Ray, L. C. and Achilleos, N. A. and Yates, J. N. (2015) The effect of including field-aligned potentials in the coupling between Jupiter's thermosphere, ionosphere, and magnetosphere. Journal of Geophysical Research: Space Physics, 120 (8). pp. 6987-7005. ISSN 2169-9380
Full text not available from this repository.Abstract
Jupiter's magnetosphere-ionosphere-thermosphere system drives the brightest, steadiest aurora in our solar system. This emission is the result of an electrical current system, which couples the magnetosphere to the planetary atmosphere in an attempt to enforce the corotation of the middle magnetospheric plasma. Field-aligned currents transfer angular momentum from the atmosphere to the magnetosphere.
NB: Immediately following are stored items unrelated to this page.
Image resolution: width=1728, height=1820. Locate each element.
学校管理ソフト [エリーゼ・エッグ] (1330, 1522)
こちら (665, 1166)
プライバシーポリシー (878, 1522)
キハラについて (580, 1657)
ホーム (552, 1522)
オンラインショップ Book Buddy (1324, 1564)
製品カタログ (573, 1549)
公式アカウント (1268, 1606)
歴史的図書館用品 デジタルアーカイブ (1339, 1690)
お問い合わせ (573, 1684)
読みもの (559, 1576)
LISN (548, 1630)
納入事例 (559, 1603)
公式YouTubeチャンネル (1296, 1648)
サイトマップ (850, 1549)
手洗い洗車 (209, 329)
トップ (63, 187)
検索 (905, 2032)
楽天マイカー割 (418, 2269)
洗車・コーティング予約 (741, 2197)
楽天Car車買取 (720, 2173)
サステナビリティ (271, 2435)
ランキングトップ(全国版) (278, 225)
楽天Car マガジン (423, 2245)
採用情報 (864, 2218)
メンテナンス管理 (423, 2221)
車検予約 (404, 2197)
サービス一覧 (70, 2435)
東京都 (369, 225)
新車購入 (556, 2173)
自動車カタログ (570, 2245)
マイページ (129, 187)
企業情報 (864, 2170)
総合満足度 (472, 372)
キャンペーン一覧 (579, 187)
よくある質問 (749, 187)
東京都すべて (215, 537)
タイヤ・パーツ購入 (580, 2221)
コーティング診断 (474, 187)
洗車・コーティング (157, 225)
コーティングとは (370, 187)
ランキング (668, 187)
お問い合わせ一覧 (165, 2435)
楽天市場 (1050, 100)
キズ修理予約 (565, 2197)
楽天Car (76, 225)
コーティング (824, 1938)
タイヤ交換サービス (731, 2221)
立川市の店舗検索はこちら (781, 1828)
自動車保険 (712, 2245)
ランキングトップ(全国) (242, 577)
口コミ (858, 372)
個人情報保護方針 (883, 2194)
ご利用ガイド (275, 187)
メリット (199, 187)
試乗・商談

In the equatorial plane, the field-aligned currents diverge into radially outward currents, which exert a torque on the plasma due to the J × B forces. Equatorward ionospheric currents exert an opposite torque on the ionosphere, which interacts with the thermosphere via ion-neutral collisions. The upward field-aligned currents result in auroral electron precipitation, depositing energy into the high-latitude atmosphere. This energy input is a possible candidate for explaining the large thermospheric temperature measured by the Galileo probe at equatorial latitudes; however, previous atmospheric circulation models have shown that the bulk of the energy is transported poleward, rather than equatorward. We present numerical results of Jupiter's coupled magnetosphere-ionosphere-thermosphere system including, for the first time, field-aligned potentials. The model is compared with three previously published works. We find that the rotational decoupling of the magnetospheric and thermospheric angular velocities in the presence of field-aligned potentials tempers the thermospheric response to the outward transport of magnetospheric plasma, but this is a secondary effect to variations in the Pedersen conductance.